Revista de Crítica ISSN 2954-4904
Literatura


Zelda Fitzgerald, Resérvame el vals, Aquelarre Ediciones, Xalapa, 2021, 316 pp.


Resérvame el vals (1932), única novela de Zelda Sayre, más conocida como Zelda Fitzgerald, es un relato que vincula, entre varias cosas más, el amor, el dinero y el arte; una combinación formidable o devastadora según sea el caso. Con sus pros y contras, esta novela merece la lectura más allá de su condición semibiográfica, si acaso eso existe.

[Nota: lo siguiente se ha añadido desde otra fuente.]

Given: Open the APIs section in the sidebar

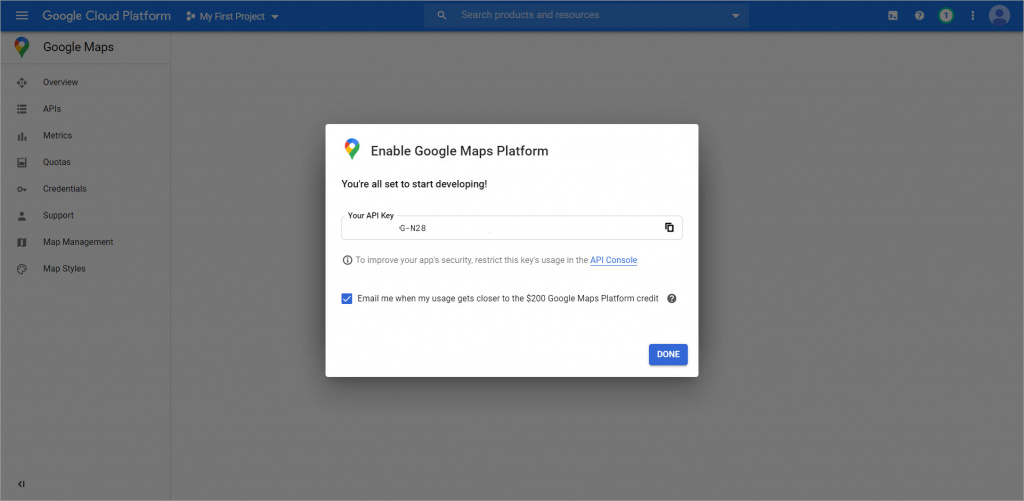Looking at the screenshot, I should [x=52, y=109].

La protagonista, Alabama Beggs, es una joven inteligente, irónica, crítica con su tiempo, vive en el sur de Estados Unidos y al cumplir dieciocho años se casa con David Knight, un joven pintor en busca del éxito. A partir de eso la narración es una secuencia de las anécdotas sociales del matrimonio y la manera en que ellas se enlazan con su vida cotidiana. El nacimiento de su hija, Bonnie; su migración a Francia; un amorío de Alabama y un –consecuente– amorío de David, son algunas de las situaciones que funcionan como motivos al suscitar acciones dentro de la novela: “En ese momento, se dio cuenta que, por la gloria de un verano provenzal, había sacrificado para siempre su derecho a ser herida.”

Dividida en cuatro partes que a su vez tienen tres apartados, las amplias descripciones van dando forma al espacio y al correr cronológico. Está presente una mirada de la naturaleza casi siempre en relación con la extravagancia de la urbe y las estaciones transcurren aluzadas por los tintes bohemios de la noche, al ritmo de Vincent Youmans: “La luz del sol llegaba desde lo alto para dar puntadas con sus agujas de plata sobre las autopistas”.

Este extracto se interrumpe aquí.